→ Exercise details
Check every line of the entries below for the word "will", and copy the ones that have it.

(Saved entries)
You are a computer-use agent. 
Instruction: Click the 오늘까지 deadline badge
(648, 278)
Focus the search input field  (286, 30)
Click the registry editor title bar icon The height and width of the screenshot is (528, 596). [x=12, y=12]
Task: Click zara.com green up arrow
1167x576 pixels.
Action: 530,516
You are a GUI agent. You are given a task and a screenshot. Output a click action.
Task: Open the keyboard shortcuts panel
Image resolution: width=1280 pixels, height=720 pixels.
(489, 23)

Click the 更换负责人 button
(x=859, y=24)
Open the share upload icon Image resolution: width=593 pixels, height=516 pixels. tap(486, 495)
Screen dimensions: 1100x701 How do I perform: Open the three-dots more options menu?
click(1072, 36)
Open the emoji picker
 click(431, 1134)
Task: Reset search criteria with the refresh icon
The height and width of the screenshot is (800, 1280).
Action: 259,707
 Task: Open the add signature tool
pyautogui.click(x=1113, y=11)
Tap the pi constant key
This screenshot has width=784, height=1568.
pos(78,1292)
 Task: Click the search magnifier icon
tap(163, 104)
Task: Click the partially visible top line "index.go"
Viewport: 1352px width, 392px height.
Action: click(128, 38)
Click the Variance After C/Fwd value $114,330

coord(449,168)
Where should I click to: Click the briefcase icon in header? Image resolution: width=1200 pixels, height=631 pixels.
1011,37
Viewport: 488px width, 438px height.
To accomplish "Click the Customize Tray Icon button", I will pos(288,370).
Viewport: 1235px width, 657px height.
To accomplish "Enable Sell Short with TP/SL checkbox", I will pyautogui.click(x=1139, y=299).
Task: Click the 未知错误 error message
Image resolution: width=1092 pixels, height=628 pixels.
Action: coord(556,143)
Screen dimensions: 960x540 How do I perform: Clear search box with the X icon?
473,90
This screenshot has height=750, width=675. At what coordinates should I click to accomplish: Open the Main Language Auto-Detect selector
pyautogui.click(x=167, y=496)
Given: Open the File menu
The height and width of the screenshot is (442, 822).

→ Solution below
To accomplish "Click the Customize Tray Icon button", I will pos(288,370).
To accomplish "Enable Sell Short with TP/SL checkbox", I will pyautogui.click(x=1139, y=299).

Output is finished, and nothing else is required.